Transformers character

Jazz is a fictional robot character from the Transformers franchise. He is usually portrayed as a music-loving Autobot that enjoys human popular culture.

== History ==
The toy that was to become the Autobot Jazz was originally released as part of the Japanese Diaclone series by Takara in 1983. This toy was later released in 1984 by Hasbro in the US under the Transformers brand.

In the Transformers G1 continuity, as depicted in the 1980s cartoon, Jazz is the head of Special Operations for the Autobots. When he arrived on Earth, he quickly assimilated into human culture.
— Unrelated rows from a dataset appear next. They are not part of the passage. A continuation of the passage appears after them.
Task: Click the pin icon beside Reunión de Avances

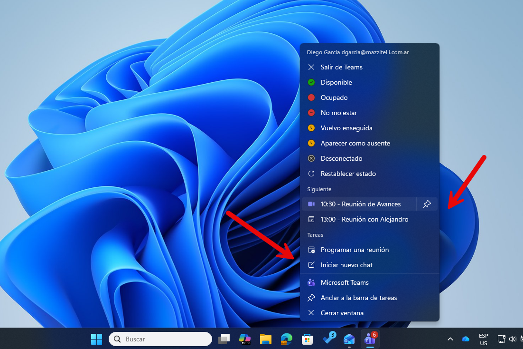Action: coord(427,204)
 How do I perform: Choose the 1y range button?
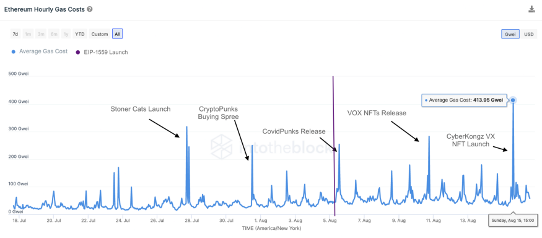click(66, 34)
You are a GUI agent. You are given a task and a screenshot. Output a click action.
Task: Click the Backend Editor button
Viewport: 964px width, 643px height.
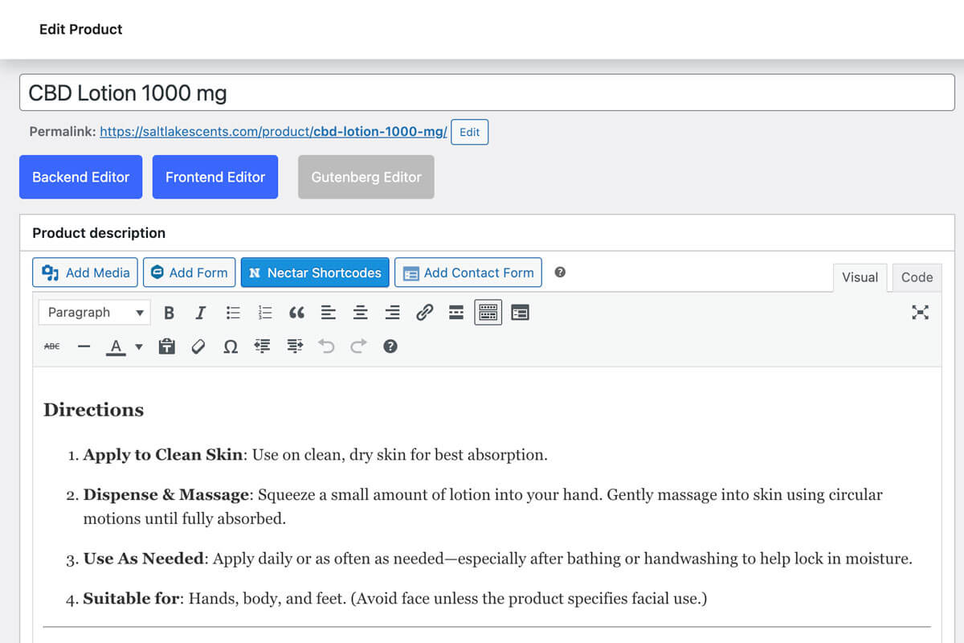pyautogui.click(x=80, y=177)
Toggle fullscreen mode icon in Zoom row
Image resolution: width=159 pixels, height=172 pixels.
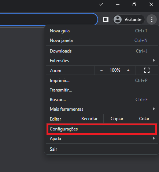click(147, 70)
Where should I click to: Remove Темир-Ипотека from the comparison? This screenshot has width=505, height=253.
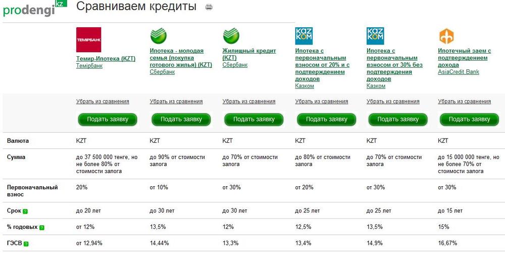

He adopted human slang and began enjoying music and popular culture. He transforms into a white Porsche 935 with red and blue racing stripes. In the original cartoon, Jazz is voiced by Scatman Crothers in English and by Minoru Inaba in Japanese. Jazz's English voice actor, his love of music, and his personality have caused him to be popularly interpreted as implicitly Black-coded. In the continuity of the Transformers comic series by IDW Publishing, Jazz is depicted as a music lover that spent his time watching live music shows before the outbreak of the Decepticon revolution. He joined the Autobots in the war and fought with them for four million years, earning a reputation as one of the strongest Autobot warriors.

In the 2007 Transformers film, Jazz is a fun-loving Autobot that transforms into a Pontiac Solstice. He tries to fight Megatron but is killed when Megatron rips him in half, becoming the first Autobot to die in the film series. This version of the character is voiced by Darius McCrary.